Over the past three decades, the Environmental Conscious Consumer Behavior (ECCB) has increased in a progressive manner (Follows S.B, Jobber D, 2000). The ECCB is defined for this study as one who purchases products and services which he or she perceives to have a positive (or less negative) impact on the environment. Despite evidence to suggest that society is increasingly sympathetic towards the environment; many Environmental Friendly (EF) products have not achieved the expected level of market success (Wong et al., 1996; Aspinall, 1993). Therefore it is beneficial to marketers in Sri Lanka to know whether there is any relationship between ECCB and environmental attitudes. The dimensions used to measure environmental attitudes are: Perceived Consumer Effectiveness (PCE), Environmental concern, Liberalism and Alienation. PCE is a measure of the subject’s judgment in the ability of individual consumers to affect environmental/ resource problems (Antil, 1978 quoted by Roberts, 1995).

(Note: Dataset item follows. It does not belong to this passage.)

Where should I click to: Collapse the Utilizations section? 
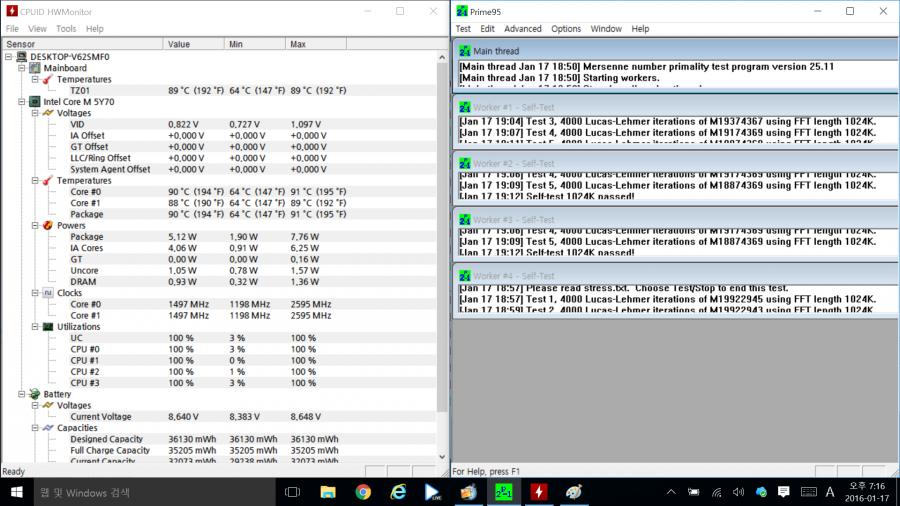point(33,327)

Liberalism is a political orientation that favors social progress by reform and by changing laws rather than by revolution (Roberts, 1995). Environmental concern is a measure of the individual’s concern for the environment (Roberts, 1995). Alienation is a feeling of isolation from one’s community, society, and/or culture (Middleton, 1963).The person who buys the highest amount of consumer goods in households in Kotte electorate area was taken as the unit of analysis for the study. The total sample size was randomly chosen and fixed at two hundred. All the constructs were measured by using five point Likert-type format anchored by “always true” (5) and “never true” (1) as relevant to the given behavior. A standard questionnaire developed by Roberts J.A. (1995) was adopted for data collection. However, the validity and the reliability of the measurement scales were tested. The association between environmental attitudes and ECCB was tested by using Pearson correlation. The results disclosed that environmental attitudes have positive and significant relationship with ECCB while Perceived Consumer Effectiveness has a strong positive correlation with ECCB than other dimensions.
Key Words: Environmental conscious consumer behavior, Environmental attitudes, Perceived consumer effectiveness, Environmental Concern, Liberalism, Alienation.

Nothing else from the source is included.